Выбрать главу

Конечно, мы – среди конюшен

Все как-то по-собачьи плачем,

И злимся, и любовь канючим,

Но в целом ничего не значим.

Голубев подсел на кровать к бывшему инженеру СМУ А.П. Шмалько, а ныне пациенту, эпилептику Шмалько. И исподволь стал выведывать, как тот учился в университете, любил ли математику, играл ли в шахматы…

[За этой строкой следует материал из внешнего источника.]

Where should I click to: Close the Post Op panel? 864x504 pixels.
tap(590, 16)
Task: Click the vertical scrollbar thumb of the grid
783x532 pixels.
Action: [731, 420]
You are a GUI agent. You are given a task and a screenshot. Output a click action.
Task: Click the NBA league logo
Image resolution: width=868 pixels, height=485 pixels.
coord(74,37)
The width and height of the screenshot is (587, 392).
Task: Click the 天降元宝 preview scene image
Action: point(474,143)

Андрей Петрович Шмалько покраснел:

– Я доказал теорему Ферма. Отлично!

Он горстью тер свое лицо, будто проверял, выбрит ли, и на все отвечал одним словом «Отлично!». Шмалько согласился принять участие в шахматном поединке.

Другой потенциальный кандидат на «грандиозный турнир», студент Дима Мелентьев согласился сыграть в шахматы, если доктор даст ему позвонить по мобильному.

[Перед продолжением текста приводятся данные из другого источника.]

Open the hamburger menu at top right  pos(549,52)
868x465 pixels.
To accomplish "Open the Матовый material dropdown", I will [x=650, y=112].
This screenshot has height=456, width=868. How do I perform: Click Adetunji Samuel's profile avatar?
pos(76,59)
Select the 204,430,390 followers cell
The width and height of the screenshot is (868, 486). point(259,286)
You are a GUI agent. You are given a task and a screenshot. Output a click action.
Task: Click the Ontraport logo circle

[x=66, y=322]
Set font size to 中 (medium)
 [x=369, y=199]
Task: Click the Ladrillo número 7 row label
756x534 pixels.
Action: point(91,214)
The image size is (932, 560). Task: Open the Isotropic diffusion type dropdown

Голубев сходил в кабинет за телефоном. И Дима, путаясь, зло тыкал серебряные клавиши «Нокии». Никто не отвечал. Мелентьев, обладатель букета психических и соматических [5] болезней, в конце концов плюнул: «И так сыграю».

Третий игрок вызвался сам. Это был человек с писклявым голосом, ребристой головой, на которой кулигами росли неопределенного цвета волосы. Седые? Серые? Не поймешь!

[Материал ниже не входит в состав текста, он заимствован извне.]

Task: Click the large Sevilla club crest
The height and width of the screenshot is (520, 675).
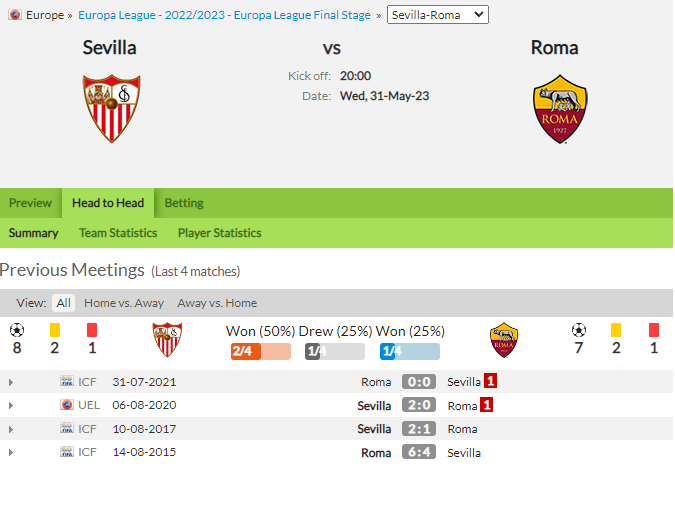Action: click(x=111, y=108)
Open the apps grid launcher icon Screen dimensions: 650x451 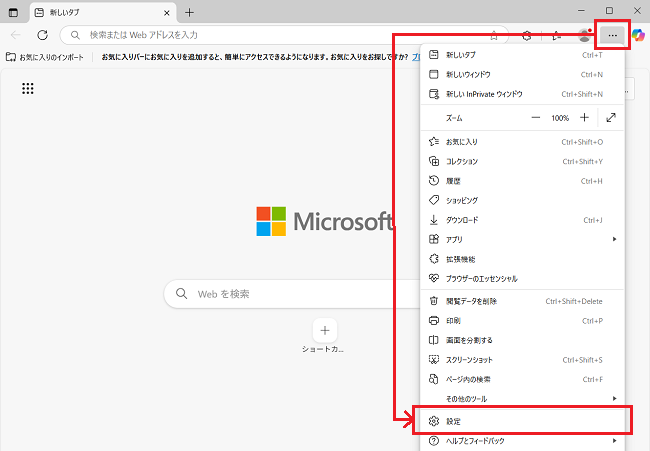click(x=28, y=89)
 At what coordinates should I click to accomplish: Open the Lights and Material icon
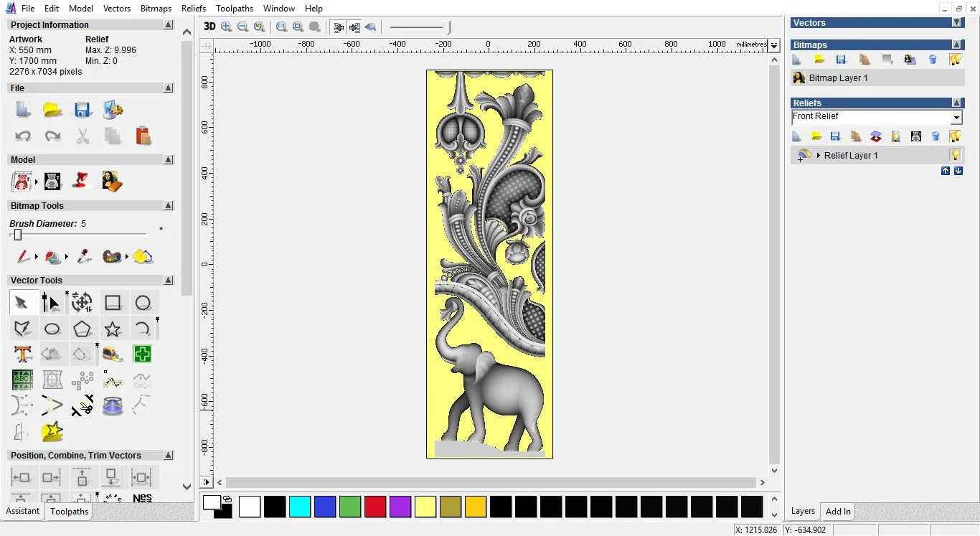[82, 181]
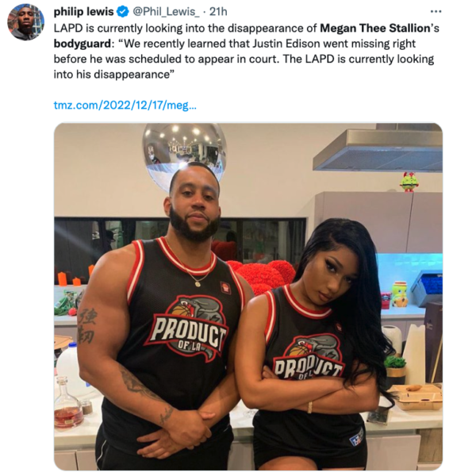Click the blue verified badge

(x=122, y=12)
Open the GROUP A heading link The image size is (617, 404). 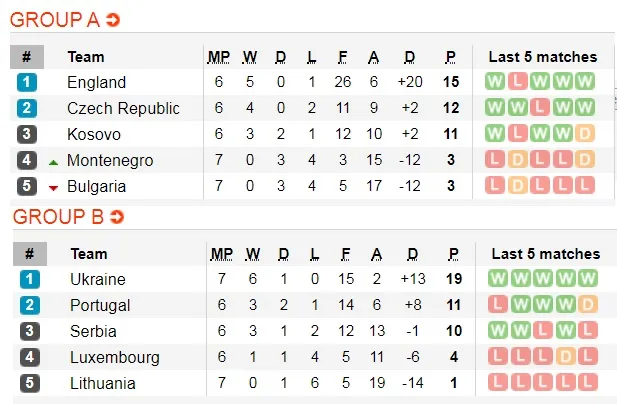(x=55, y=20)
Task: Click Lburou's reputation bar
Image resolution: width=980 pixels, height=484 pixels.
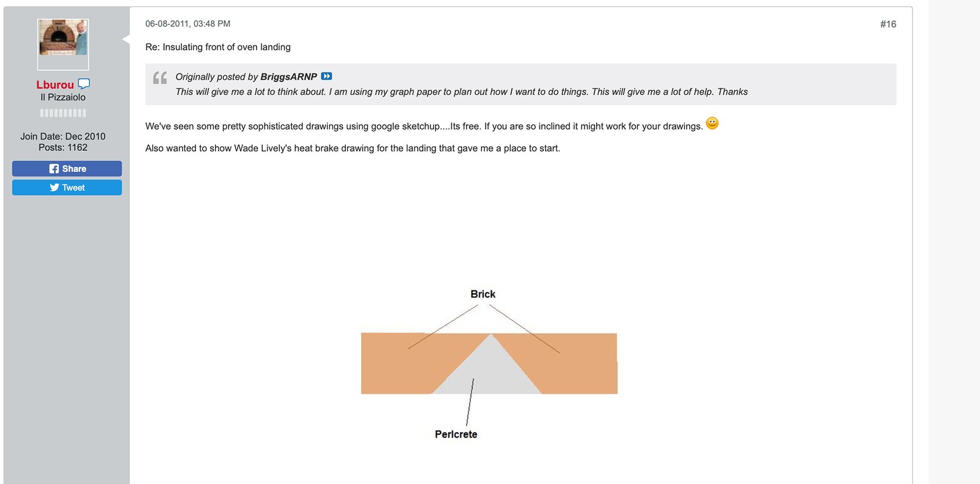Action: 63,113
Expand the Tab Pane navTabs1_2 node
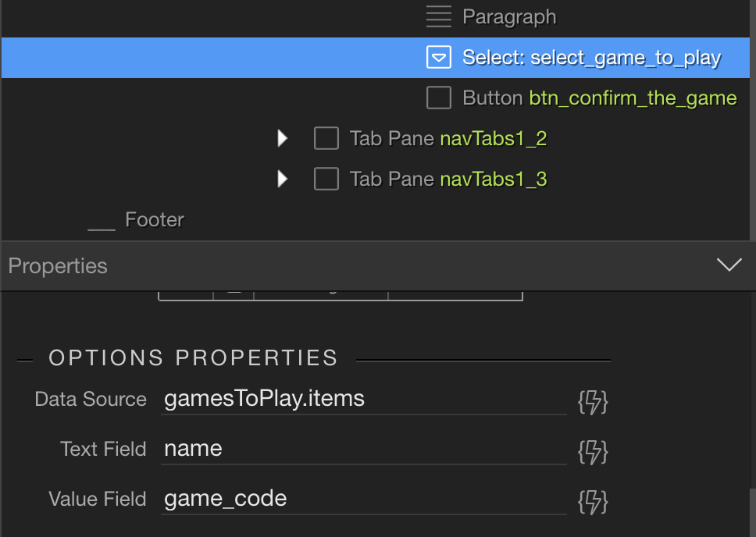Image resolution: width=756 pixels, height=537 pixels. 283,138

– Только если побежу… победю… побежу… тьфу… выдайте мне не шоколадку, а пять пачек чипсов.

Доктор поморщился.

Этот «ребятушка» Петя Малышев и должен был оказаться победителем, потому что, несмотря на закидоны (мания величия), он обладал необыкновенным свойством делить, множить, извлекать квадратные корни из гигантских чисел. К тому же Малышев сыпал цитатами не только древнегреческих философов, но и доподлинно поименно знал китайских любомудров.

«Наверное, все его знания прячутся в шишках, – решил Голубев, окончивший с отличием мединститут. – Ничегошеньки мы не ведаем! Ковыряемся долотами да стамесками в человеческих мозгах. Что толку?! Микробы, психическая чума, возьми-ка за рупь с полтиной этого колорадского жука! А раньше была наука о шишках – френология. Куда она делась? Остались рожки с ножками – хренология осталась».

Иван Дмитриевич заметил, что пациенты его повеселели, даже те, которым не нашлось места участвовать в турнире в качестве игроков.

– Будете неподкупными судьями! – доброжелательно оглядел он три десятка коек. На них лежали, полулежали, сидели, косились, разглядывали трещины в потолке, шмыгали носами, причесывались, теребили пальцы его несчастные, кинутые в другой мир счастливцы.

Голубев хотел было удалиться, но в дверях к нему подскочил бывший инженер Шмалько. Андрей Петрович неожиданно взвизгнул и истерическим голосом стал вопить о том, что не будет сражаться в шахматы, пока из-под его кровати не вытурят того.

– Кого того ? – побелел доктор, он иногда попадался на удочку больных и спервоначалу верил бредням. Так их и учили.

Иван Дмитриевич приподнял край набивного, измызганного частой стиркой покрывала и заглянул под кровать. Знать, не одна эпилепсия накрыла Шмалько.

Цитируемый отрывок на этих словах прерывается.